Embedded debuggers often require an initial code execution vulnerability, that will load up the debugger (instead of using a normal “shellcode”). Exploits for such vulnerabilities are often limited:

  1. Size limits on the controlled input
  2. Forbidden chars that must not be used

To overcome these limitations, the scout debugger comes with a list of supported default loaders. These loaders are self-contained and are compiled to a smaller memory footprint that the entire scout debugger (especially in case there are project specific extensions to the debugger).

The defualt loaders are:

  1. tcp_client_loader.c - Connects to a predefined TCP server
  2. tcp_server_loader.c - Waits for an incoming TCP client

Both of the loaders use the same network protocol:

  • header - 4 bytes of length field (in network order, i.e. Big Endian)
  • data - X bytes of data (X is the value that was sent in the header)

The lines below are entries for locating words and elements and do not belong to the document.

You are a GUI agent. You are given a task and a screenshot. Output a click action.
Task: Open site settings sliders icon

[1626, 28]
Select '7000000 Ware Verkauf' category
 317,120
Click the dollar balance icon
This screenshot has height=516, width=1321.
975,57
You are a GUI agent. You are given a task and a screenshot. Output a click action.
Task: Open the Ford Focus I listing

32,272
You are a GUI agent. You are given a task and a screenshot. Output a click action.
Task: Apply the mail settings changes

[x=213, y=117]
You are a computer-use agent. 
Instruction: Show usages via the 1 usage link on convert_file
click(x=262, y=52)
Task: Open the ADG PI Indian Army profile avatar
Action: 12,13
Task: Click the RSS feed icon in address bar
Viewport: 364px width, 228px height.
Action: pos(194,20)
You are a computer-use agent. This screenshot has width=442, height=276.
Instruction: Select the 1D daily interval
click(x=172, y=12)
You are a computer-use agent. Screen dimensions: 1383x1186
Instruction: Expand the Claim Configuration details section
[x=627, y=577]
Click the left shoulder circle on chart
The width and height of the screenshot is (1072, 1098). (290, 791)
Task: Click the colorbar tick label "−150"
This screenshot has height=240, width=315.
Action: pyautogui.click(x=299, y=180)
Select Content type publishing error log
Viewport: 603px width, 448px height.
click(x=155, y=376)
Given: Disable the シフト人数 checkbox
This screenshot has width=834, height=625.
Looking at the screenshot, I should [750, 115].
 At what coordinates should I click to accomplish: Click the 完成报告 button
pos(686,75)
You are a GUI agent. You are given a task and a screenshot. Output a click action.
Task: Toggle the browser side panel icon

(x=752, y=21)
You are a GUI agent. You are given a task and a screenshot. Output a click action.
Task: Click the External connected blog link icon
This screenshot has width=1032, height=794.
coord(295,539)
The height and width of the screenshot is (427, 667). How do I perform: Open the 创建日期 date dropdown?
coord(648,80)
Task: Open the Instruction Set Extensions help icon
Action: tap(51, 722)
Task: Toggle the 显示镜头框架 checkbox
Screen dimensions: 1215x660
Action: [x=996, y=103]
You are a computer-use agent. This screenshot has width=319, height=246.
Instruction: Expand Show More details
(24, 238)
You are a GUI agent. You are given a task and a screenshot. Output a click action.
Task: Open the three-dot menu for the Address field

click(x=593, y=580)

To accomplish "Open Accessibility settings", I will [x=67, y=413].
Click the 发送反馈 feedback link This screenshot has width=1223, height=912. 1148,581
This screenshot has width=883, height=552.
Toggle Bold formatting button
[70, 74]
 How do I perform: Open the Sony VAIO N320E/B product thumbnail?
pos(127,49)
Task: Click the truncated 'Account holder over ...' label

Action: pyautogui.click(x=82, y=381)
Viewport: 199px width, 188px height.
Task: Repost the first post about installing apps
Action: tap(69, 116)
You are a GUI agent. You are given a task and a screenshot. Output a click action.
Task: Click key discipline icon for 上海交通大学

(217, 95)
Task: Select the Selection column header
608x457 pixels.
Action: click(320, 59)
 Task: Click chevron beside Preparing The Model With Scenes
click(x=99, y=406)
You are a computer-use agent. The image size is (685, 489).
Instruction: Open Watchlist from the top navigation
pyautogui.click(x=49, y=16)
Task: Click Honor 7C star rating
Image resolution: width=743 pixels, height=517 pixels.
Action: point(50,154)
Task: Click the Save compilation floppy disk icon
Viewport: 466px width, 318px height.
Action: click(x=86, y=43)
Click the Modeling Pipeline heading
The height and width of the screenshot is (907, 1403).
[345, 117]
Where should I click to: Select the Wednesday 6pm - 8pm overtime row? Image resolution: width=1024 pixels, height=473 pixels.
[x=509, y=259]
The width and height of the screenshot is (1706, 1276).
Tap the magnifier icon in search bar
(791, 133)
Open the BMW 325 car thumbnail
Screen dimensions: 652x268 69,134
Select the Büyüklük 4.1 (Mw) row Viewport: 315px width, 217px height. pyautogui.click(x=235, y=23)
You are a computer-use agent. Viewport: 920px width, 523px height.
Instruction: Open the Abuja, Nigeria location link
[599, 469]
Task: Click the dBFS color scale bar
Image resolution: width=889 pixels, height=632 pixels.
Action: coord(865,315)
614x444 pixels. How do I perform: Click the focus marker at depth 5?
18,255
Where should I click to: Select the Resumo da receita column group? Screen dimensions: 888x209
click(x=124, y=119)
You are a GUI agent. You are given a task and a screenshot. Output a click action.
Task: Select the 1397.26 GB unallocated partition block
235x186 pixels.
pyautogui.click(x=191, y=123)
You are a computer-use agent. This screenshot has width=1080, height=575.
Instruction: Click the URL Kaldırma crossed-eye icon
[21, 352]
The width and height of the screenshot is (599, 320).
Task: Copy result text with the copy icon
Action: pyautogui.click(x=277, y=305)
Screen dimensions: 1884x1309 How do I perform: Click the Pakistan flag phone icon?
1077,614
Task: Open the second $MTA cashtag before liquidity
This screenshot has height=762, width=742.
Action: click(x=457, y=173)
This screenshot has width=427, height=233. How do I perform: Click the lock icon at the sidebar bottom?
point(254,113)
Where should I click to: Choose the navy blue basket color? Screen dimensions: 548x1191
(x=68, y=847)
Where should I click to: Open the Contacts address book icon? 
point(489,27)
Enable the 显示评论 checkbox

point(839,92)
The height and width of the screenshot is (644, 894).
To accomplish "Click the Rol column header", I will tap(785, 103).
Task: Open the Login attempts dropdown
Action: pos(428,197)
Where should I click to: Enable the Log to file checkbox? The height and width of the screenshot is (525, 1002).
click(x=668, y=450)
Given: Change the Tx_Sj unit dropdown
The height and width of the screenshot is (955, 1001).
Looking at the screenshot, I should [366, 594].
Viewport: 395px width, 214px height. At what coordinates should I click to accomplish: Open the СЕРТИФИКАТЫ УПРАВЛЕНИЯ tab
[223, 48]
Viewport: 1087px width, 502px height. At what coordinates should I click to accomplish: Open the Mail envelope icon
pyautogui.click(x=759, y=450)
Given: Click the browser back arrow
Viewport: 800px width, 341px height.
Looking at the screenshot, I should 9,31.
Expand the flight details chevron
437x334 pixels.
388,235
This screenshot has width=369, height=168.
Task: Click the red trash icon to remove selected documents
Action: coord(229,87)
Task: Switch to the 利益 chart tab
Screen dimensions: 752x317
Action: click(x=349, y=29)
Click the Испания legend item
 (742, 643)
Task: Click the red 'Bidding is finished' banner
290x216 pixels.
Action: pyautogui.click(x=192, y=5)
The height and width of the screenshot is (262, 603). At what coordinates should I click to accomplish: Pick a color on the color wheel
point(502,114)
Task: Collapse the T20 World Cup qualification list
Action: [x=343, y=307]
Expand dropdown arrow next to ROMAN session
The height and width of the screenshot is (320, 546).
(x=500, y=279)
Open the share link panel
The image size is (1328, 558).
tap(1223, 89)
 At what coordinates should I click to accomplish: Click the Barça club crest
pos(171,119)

After a TCP connection was established, the loader will follow these steps:

  1. The loader will receive the header and malloc()/mmap() a memory buffer of appropriate size.
  2. The data will be received and stored in this memory buffer.
  3. The loader will flush the D-cache and I-cache of the buffer (only in architectures were this is needed, and only if we have high enough CPU privileges for it)
  4. The loader will mprotect() the memory to use the correct permissions (only in architectures were this is needed)
  5. The loader will jump into the buffer’s start (offset 0, as mentioned in the “PIC Compilation” section)
  6. In the flow restore case, once the loaded executable finishes, the loader will free the memory and close the used sockets.

The functions remoteLoadServer() and remoteLoadClient() in scout_network.py, implement the required protocol for communicating with the loader, and loading up the full Scout. A working example is shown under the manager.py of the embedded_scout example.

Note: In case there are any W^X style limitations in your environment, it is recommended to make sure that the allocated memory for the full debugger will have both Write and eXcutable permissions (should probably use the SCOUT_MMAP flag in this case).